» **What is needed**:
Each entry below is to be given again word for word, with no pictures.

» **Information**:

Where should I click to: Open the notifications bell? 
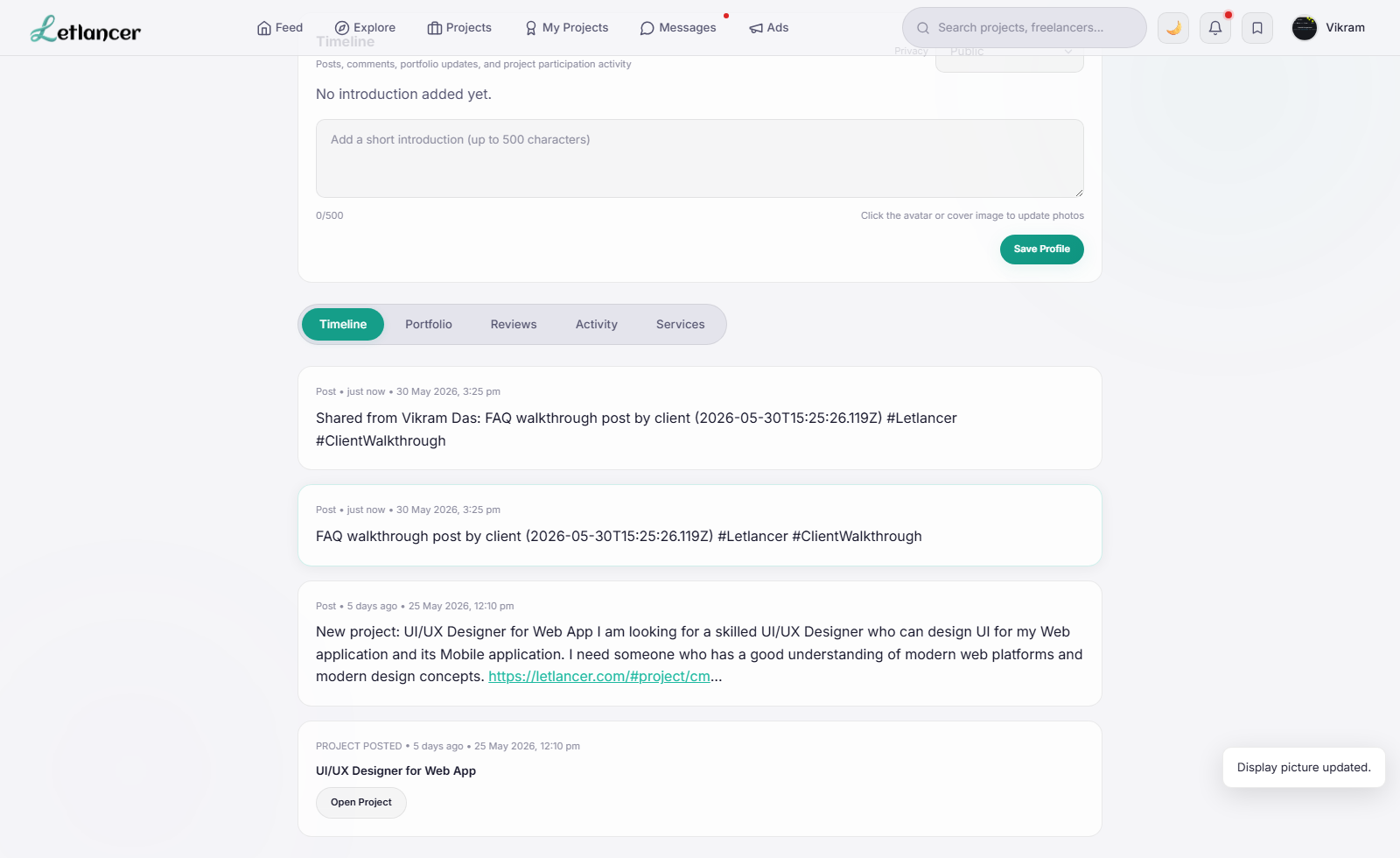(1215, 28)
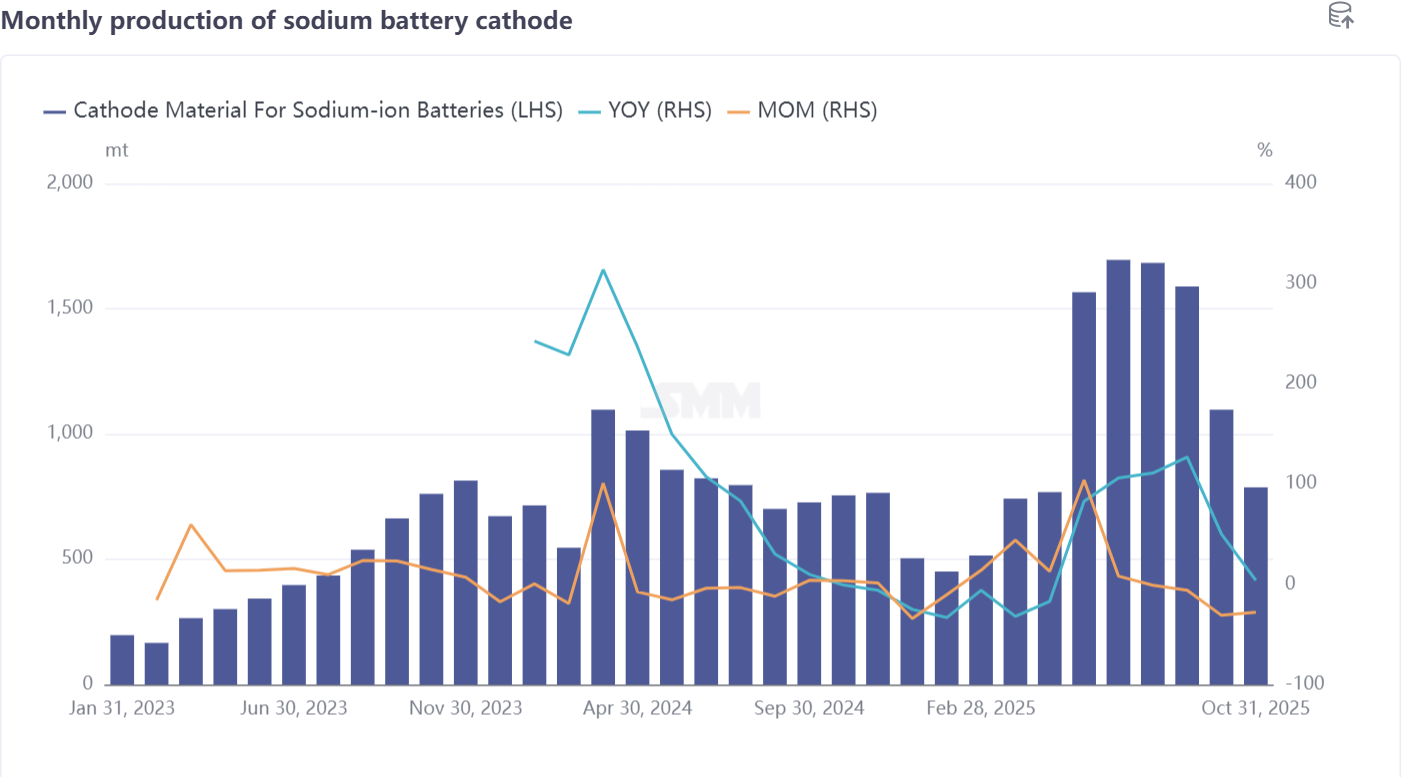
Task: Click the Nov 30, 2023 date label
Action: point(466,708)
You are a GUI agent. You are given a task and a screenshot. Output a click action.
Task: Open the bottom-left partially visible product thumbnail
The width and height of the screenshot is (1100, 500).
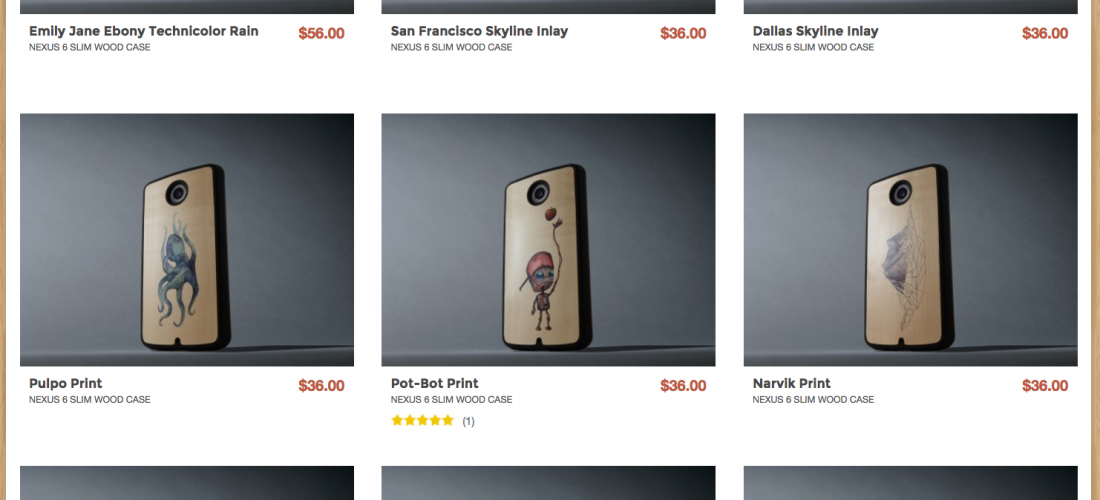pos(187,483)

» **Answer below**:
Where should I click to: Open the notifications bell? 
(1215, 28)
Task: Click the Nov 30, 2023 date label
Action: point(466,708)
You are a GUI agent. You are given a task and a screenshot. Output a click action.
Task: Open the bottom-left partially visible product thumbnail
The width and height of the screenshot is (1100, 500).
pos(187,483)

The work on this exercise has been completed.